===== DATA TO EXAMINE

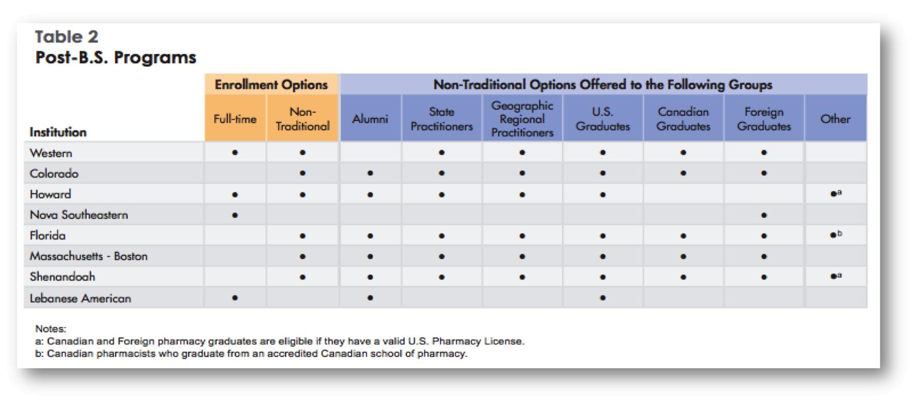Click the Massachusetts - Boston row label

(89, 256)
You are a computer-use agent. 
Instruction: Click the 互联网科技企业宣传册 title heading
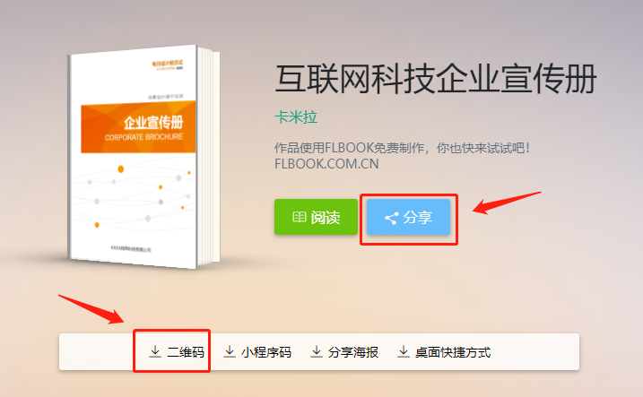coord(436,80)
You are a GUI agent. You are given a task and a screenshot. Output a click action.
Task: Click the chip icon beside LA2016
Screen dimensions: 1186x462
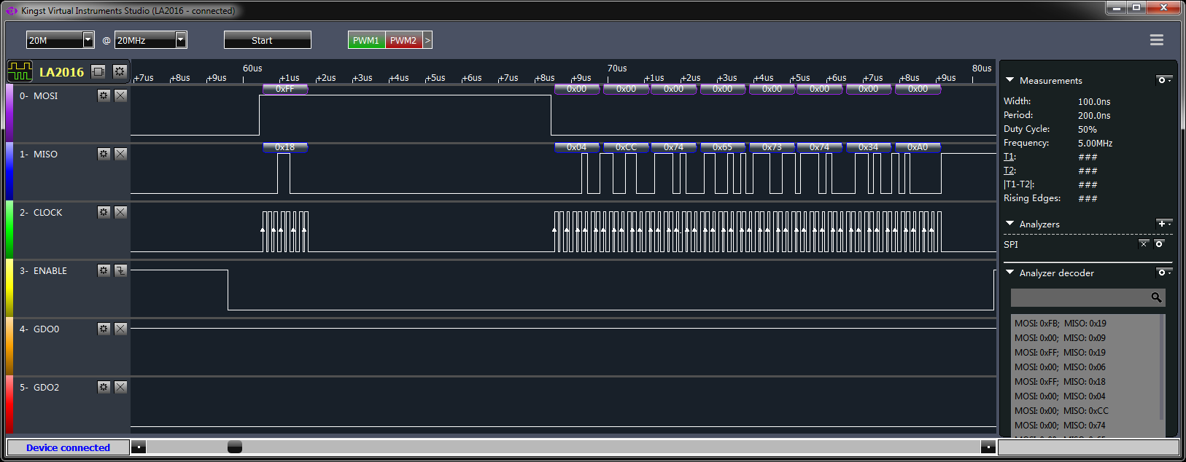point(98,71)
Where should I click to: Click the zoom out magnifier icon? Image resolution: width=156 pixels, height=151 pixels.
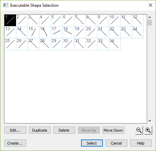[139, 130]
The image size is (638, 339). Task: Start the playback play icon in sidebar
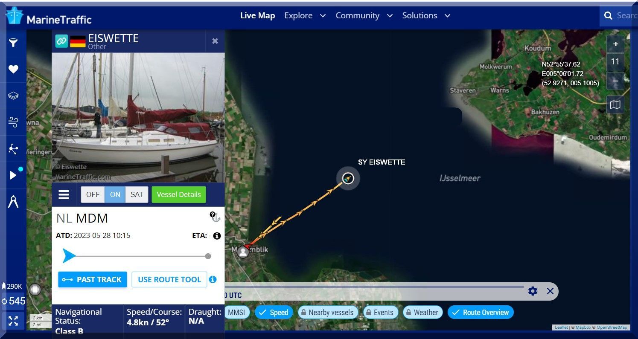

==========

• **TO DO**
Please return, exactly and with pictures omitted, the lines from the line holding "You are a computer-use agent." through the end of the data above, inclusive.

• **PROBLEM SOLUTION**
You are a computer-use agent. 
Instruction: Click the 互联网科技企业宣传册 title heading
coord(436,80)
You are a GUI agent. You are given a task and a screenshot. Output a click action.
Task: Click the chip icon beside LA2016
Screen dimensions: 1186x462
point(98,71)
Where should I click to: Click the zoom out magnifier icon? Image resolution: width=156 pixels, height=151 pixels.
[139, 130]
The image size is (638, 339). Task: Start the playback play icon in sidebar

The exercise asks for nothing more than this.